The difference in quality is extremely obvious. If you never made potassium soap, you'll be able to guess this difference when comparing your liquid soap to commercial liquid soap. It is possible that certain sodium soap recipes behave better when liquefied, not sure about this.



> Even the lye excess for KoH seems weird to me, even if there is an impurity issue, I don't understand why a superfat is a bad thing...


You probably missed my comment in the other thread. Superfat is bad if you are trying to achieve a clear soap, transparent enough to read the newspaper through it.

Many liquid soapers seem to have this goal, which I personally don't understand. Especially that they don't have the same goal for solid soap.


----------



## Kleine Teufel (May 5, 2012)

I'm not sure I understand the clear liquid soap either. I like a creamy looking liquid soap. I did get some KoH liquid soap through the swap, and being compared to my NaoH liquid soap, the difference I notice is that mine is thicker. I haven't had any issues with clogging of the pump top, but I see the possibility (I've seen commercial soaps clog it with dried soap). 
I understand that KoH makes for a softer soap, but still not entirely sure how it makes any difference (besides being thinner?) Don't people struggle to make their liquid soap thicker?


----------



## Fragola (May 5, 2012)

With KOH soap, you can make it very thin or very thick and it maintains the same washing power. This isn't a "struggle" once you know how to do it. 

Personally, I prefer it very thin, since I use a foamer bottle (don't believe that would be possible with sodium soap).

When I say NaOH soap is more diluted, I don't mean thinner, but less concentrated and it isn't possible to concentrate it more while keeping it in liquid state.

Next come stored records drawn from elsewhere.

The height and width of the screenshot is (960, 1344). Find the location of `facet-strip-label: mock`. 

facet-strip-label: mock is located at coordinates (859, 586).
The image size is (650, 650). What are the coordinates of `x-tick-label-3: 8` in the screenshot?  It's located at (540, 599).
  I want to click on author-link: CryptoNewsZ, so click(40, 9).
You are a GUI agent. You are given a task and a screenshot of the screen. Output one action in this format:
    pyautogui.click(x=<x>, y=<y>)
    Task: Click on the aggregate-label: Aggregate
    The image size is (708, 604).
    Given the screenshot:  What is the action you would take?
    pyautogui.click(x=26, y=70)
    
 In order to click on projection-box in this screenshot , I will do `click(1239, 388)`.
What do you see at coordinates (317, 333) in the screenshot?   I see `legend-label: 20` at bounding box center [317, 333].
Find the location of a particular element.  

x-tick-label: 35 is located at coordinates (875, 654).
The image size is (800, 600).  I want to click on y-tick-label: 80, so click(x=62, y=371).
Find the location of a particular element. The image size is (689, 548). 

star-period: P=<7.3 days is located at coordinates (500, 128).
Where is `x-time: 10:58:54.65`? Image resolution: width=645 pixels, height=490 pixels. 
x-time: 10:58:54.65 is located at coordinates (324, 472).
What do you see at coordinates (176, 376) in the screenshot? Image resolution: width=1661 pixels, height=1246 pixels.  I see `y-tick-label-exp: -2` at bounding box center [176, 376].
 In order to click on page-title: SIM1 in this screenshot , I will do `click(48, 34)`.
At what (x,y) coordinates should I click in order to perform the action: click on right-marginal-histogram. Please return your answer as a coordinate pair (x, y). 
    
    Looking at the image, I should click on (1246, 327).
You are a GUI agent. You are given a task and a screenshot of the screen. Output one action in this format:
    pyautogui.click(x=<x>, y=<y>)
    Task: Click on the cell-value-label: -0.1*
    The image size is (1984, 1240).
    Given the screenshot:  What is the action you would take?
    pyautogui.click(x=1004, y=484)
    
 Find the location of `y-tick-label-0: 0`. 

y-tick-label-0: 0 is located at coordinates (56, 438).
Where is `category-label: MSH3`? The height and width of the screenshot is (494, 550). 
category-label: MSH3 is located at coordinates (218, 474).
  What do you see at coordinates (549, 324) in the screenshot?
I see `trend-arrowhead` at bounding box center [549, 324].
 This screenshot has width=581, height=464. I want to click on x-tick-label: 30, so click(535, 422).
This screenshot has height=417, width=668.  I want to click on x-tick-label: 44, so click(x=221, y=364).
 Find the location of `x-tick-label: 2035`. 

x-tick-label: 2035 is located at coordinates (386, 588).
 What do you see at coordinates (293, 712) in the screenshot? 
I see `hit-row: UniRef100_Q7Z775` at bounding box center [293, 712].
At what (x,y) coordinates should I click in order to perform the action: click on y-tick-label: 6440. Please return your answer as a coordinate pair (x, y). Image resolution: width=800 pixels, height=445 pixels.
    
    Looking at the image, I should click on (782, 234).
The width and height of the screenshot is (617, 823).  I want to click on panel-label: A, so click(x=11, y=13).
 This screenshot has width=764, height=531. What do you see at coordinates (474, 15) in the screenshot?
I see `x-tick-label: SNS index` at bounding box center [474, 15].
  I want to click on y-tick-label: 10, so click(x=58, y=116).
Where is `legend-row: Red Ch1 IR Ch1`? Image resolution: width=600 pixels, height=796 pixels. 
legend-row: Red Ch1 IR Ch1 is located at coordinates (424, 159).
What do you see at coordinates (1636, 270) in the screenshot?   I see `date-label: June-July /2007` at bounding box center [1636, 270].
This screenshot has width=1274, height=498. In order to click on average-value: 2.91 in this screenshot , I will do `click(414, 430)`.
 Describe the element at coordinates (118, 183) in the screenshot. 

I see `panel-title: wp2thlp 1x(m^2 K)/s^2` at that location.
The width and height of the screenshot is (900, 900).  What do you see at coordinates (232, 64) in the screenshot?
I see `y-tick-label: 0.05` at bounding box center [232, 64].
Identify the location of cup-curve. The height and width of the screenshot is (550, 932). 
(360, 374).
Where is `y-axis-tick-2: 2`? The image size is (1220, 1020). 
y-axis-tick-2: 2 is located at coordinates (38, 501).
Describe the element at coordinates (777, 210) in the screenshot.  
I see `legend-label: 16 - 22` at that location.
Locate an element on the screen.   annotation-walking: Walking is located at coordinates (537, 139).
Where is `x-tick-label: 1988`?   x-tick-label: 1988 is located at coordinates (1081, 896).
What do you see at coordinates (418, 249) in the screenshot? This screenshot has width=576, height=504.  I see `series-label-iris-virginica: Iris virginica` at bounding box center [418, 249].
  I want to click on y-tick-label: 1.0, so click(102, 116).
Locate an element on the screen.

Or to put it differently, it contains more water and less soap.


----------



## carebear (May 5, 2012)

Fragola said:
			
		

> With KOH soap, you can make it very thin or very thick and it maintains the same washing power. This isn't a "struggle" once you know how to do it.
> 
> Personally, I prefer it very thin, since I use a foamer bottle (don't believe that would be possible with sodium soap).
> 
> ...


diluted soap needs a preservative.  or smear your germs all over yourself - your choice.


----------



## Kleine Teufel (May 5, 2012)

carebear said:
			
		

> Fragola said:
> 
> 
> 
> ...



Lol. That's so gross to think of it that way. Anything with water, or the chance of coming into contact with water has to have a preservative if I'm thinking correctly. Well, in the B&B world anyways.


----------



## majstor (May 6, 2012)

It seems that for private use i can live with problems of diluted soap. Question is, what to use as preservative?


----------